The Italian wolf was widespread in the Italian Peninsula, including Sicily, up until the mid 1800s. The extermination of the grey wolf in Italy was not as complete as in Northern Europe, due to greater cultural tolerance of the species.It was largely extirpated in the Alps during the 1920s, and disappeared from Sicily in the 1940s. Its range along the south-central Apennines was still relatively continuous by the 1950s, though this population was reduced in the decades after World War II because of widespread poisoning campaigns. At least 400 wolves were killed between 1960 and 1970, with the population reaching an all-time low in the early 1970s. The last documented wolf in the northern Apennines was killed in Santo Stefano d’Aveto, Genoa in 1946, though this was an isolated individual, as the local wolf population had long been extinct.
The Italian wolf was first given legal protection on 23 July 1971, with a nationwide population census being taken in 1973. This census was funded by the Italian branch of the World Wide Fund for Nature as part of a conservation plan dubbed “Operation Saint Francis”. The census revealed that the Italian wolf population consisted of 100–110 individuals distributed throughout a fragmented range in the main mountainous aras of south-central Italy, from the Sibillini to La Sila. In 1983, the population had reached 200–220 individuals inhabiting two unconnected areas in central and southern Italy. By the late 1990s, it was estimated that the Italian wolf population had increased to 400–500 individuals with a continuous distribution along the entire Apennines, from Aspromonte to the Maritime Alps, with some isolated populations in Tuscany and Lazio. In 2008, a wolf carcass was discovered in the Fiemme Valley in Trentino, and by 2010, 45–55 wolves were estimated to have recolonised Piedmont.

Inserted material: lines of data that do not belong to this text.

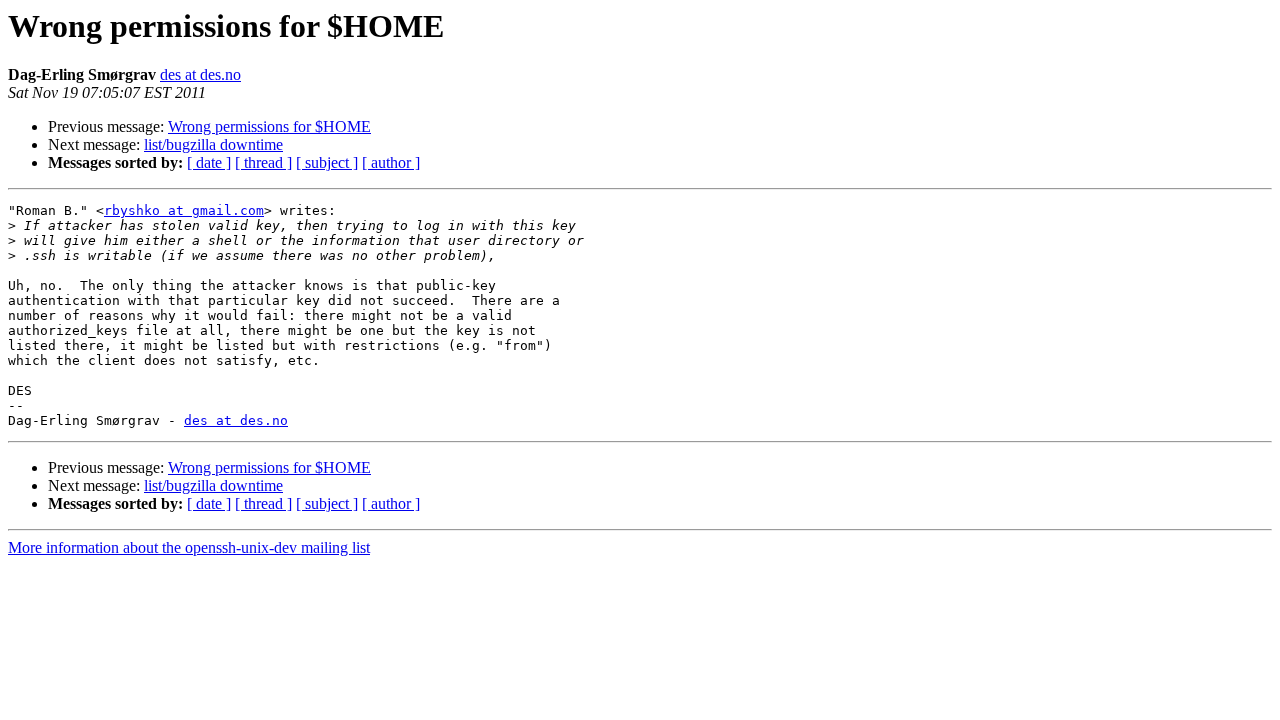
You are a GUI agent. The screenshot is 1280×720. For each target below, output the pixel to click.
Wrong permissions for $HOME (269, 126)
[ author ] (391, 162)
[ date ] (209, 162)
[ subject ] (327, 162)
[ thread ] (263, 162)
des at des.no (200, 74)
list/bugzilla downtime (213, 144)
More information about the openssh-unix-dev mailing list (189, 547)
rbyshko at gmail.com (184, 210)
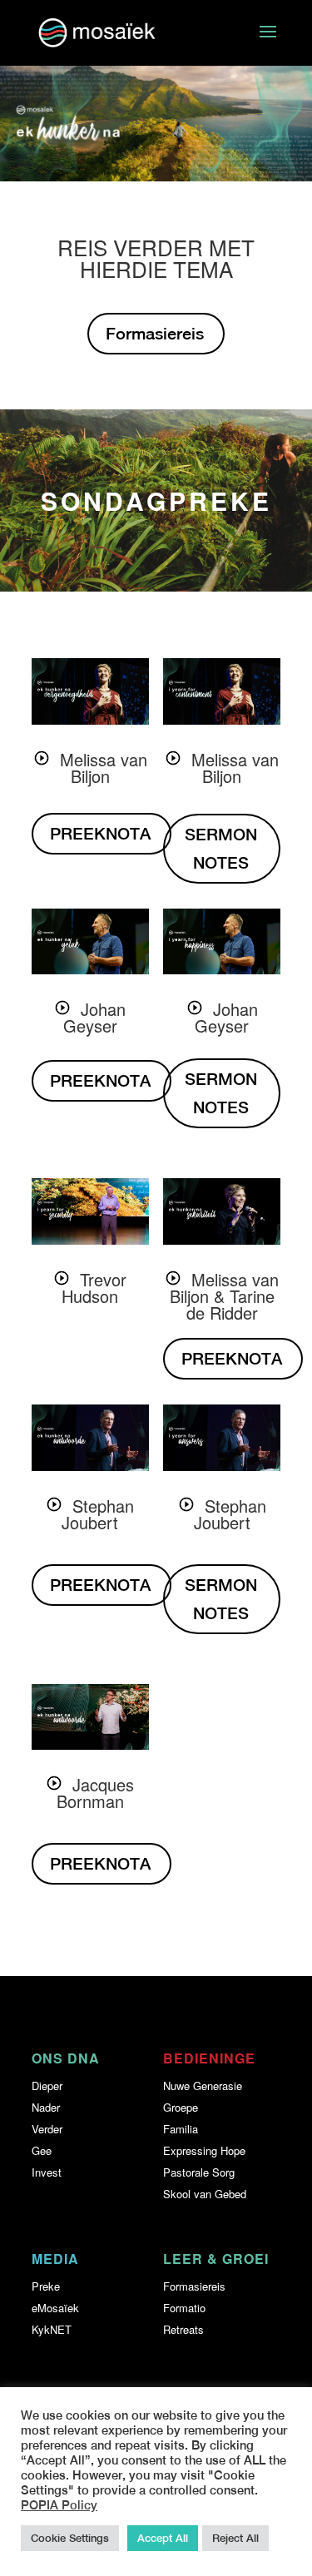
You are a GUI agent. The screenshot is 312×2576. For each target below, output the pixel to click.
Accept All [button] (162, 2538)
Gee (42, 2150)
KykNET (52, 2329)
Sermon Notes (221, 848)
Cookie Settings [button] (70, 2538)
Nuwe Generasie (202, 2085)
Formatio (184, 2308)
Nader (46, 2107)
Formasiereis (155, 333)
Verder (47, 2129)
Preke (46, 2286)
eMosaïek (55, 2308)
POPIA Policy (59, 2505)
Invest (47, 2172)
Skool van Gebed (204, 2194)
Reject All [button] (235, 2538)
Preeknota (100, 833)
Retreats (183, 2329)
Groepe (180, 2107)
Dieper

By grey wolf standards, the Italian wolf is considered a medium sized subspecies. Their body size varies from 39 to 55 inches in length and weighs 53 to 88 pounds. Females are roughly 10 percent smaller than males. Italian wolves are usually a mix of grey and brown. Though rarely seen, black wolves have been sighted in the Mugello region and the Tuscan-Emilian Apennines.
The Italian Wolf is a nocturnal hunter which feeds primarily on medium sized animals such as Chamois, Roe Deer, Red Deer and Wild Boar. In the absence of such prey items, its diet will also include small animals such as hares and rabbits. An Italian wolf can eat up to 1,5 – 3 kilograms of meat a day. The Italian Wolf will occasionally consume berries and herbs for roughage. The Italian Wolf has adapted well in some urbanised areas and as such, will usually not ignore refuse or domestic animals.
Due to a scarcity of large prey, wolf packs in Italy tend to be smaller than average. Packs are usually limited to a nuclear family composed of a reproducing alpha pair, young sub adults which remain with their birth family until they are old enough to disperse and produce cubs. However, in areas where large herbivores such as deer have been reintroduced, such as the Abruzzo National Park, packs consisting of 6 – 7 individuals can be found.
Mating occurs in mid-March with a 2 month gestation period. The number of pups born is dependant on the mothers age, usually ranging from 2 to 8 pups. Italian Wolf pups weigh 250 – 350 grams at birth and open their eyes at the age of 11 – 12 days. Italian Wolf pups are weaned at the age of 35 – 45 days and are fully able to digest meat at 3 – 4 months.
The animal features prominently in both Roman and later Italian cultures. In Roman mythology, the wolf played a role in the founding of Rome by suckling the twins Romulus and Remus. According to Terry Jones, “The Romans did not see [the tale of Romulus, Remus and the she-wolf] as a charming story; they meant to show that they had imbibed wolfish appetites and ferocity with their mother’s milk”. The wolf was also considered sacred to Mars, and to see a wolf before going into battle was considered a good omen. The origin of the myth can be traced back to a wolf cult among the neighbouring Sabines. The Sabines had two words for wolf: hirpus (used in religious contexts) and lupus, the latter of which was incorporated into Latin. Negative attitudes towards wolves in Italy largely began with the invasion of the Lombards, who zoomorphically described their raids and invasions as wolf raids, bringing wolves into disrepute.